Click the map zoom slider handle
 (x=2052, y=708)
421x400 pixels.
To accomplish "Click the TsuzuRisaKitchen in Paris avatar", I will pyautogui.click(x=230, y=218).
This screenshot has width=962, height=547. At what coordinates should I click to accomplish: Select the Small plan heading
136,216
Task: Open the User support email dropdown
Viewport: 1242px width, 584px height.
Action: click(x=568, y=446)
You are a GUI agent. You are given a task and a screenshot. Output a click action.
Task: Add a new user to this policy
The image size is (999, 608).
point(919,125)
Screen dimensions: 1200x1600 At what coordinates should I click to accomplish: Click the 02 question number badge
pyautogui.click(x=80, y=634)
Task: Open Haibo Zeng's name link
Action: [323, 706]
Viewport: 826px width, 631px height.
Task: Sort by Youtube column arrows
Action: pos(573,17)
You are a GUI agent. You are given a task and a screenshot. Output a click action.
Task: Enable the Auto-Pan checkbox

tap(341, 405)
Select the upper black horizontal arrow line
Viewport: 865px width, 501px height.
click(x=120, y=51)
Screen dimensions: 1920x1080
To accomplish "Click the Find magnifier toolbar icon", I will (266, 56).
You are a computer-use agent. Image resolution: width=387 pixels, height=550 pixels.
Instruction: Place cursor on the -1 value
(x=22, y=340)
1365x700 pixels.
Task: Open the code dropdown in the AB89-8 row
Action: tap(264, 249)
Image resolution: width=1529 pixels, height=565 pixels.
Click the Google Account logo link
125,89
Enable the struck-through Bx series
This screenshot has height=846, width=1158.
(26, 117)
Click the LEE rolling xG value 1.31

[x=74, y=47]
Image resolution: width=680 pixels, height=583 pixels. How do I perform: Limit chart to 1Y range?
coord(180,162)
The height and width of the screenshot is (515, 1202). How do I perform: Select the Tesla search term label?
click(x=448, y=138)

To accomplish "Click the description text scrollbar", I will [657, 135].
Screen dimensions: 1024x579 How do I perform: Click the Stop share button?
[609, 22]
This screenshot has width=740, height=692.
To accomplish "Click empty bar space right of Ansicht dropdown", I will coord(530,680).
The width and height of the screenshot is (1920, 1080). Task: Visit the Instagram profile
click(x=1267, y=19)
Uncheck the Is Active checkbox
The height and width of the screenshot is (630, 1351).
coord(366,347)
####
_WHAT IS NEEDED_: Write out all of the data above again, word for word and line for line.

_THE RESPONSE_:
Click the map zoom slider handle
 (x=2052, y=708)
421x400 pixels.
To accomplish "Click the TsuzuRisaKitchen in Paris avatar", I will pyautogui.click(x=230, y=218).
This screenshot has width=962, height=547. At what coordinates should I click to accomplish: Select the Small plan heading
136,216
Task: Open the User support email dropdown
Viewport: 1242px width, 584px height.
Action: click(x=568, y=446)
You are a GUI agent. You are given a task and a screenshot. Output a click action.
Task: Add a new user to this policy
The image size is (999, 608).
point(919,125)
Screen dimensions: 1200x1600 At what coordinates should I click to accomplish: Click the 02 question number badge
pyautogui.click(x=80, y=634)
Task: Open Haibo Zeng's name link
Action: [323, 706]
Viewport: 826px width, 631px height.
Task: Sort by Youtube column arrows
Action: pos(573,17)
You are a GUI agent. You are given a task and a screenshot. Output a click action.
Task: Enable the Auto-Pan checkbox

tap(341, 405)
Select the upper black horizontal arrow line
Viewport: 865px width, 501px height.
click(x=120, y=51)
Screen dimensions: 1920x1080
To accomplish "Click the Find magnifier toolbar icon", I will (266, 56).
You are a computer-use agent. Image resolution: width=387 pixels, height=550 pixels.
Instruction: Place cursor on the -1 value
(x=22, y=340)
1365x700 pixels.
Task: Open the code dropdown in the AB89-8 row
Action: tap(264, 249)
Image resolution: width=1529 pixels, height=565 pixels.
Click the Google Account logo link
125,89
Enable the struck-through Bx series
This screenshot has height=846, width=1158.
(26, 117)
Click the LEE rolling xG value 1.31

[x=74, y=47]
Image resolution: width=680 pixels, height=583 pixels. How do I perform: Limit chart to 1Y range?
coord(180,162)
The height and width of the screenshot is (515, 1202). How do I perform: Select the Tesla search term label?
click(x=448, y=138)

To accomplish "Click the description text scrollbar", I will [657, 135].
Screen dimensions: 1024x579 How do I perform: Click the Stop share button?
[609, 22]
This screenshot has width=740, height=692.
To accomplish "Click empty bar space right of Ansicht dropdown", I will coord(530,680).
The width and height of the screenshot is (1920, 1080). Task: Visit the Instagram profile
click(x=1267, y=19)
Uncheck the Is Active checkbox
The height and width of the screenshot is (630, 1351).
coord(366,347)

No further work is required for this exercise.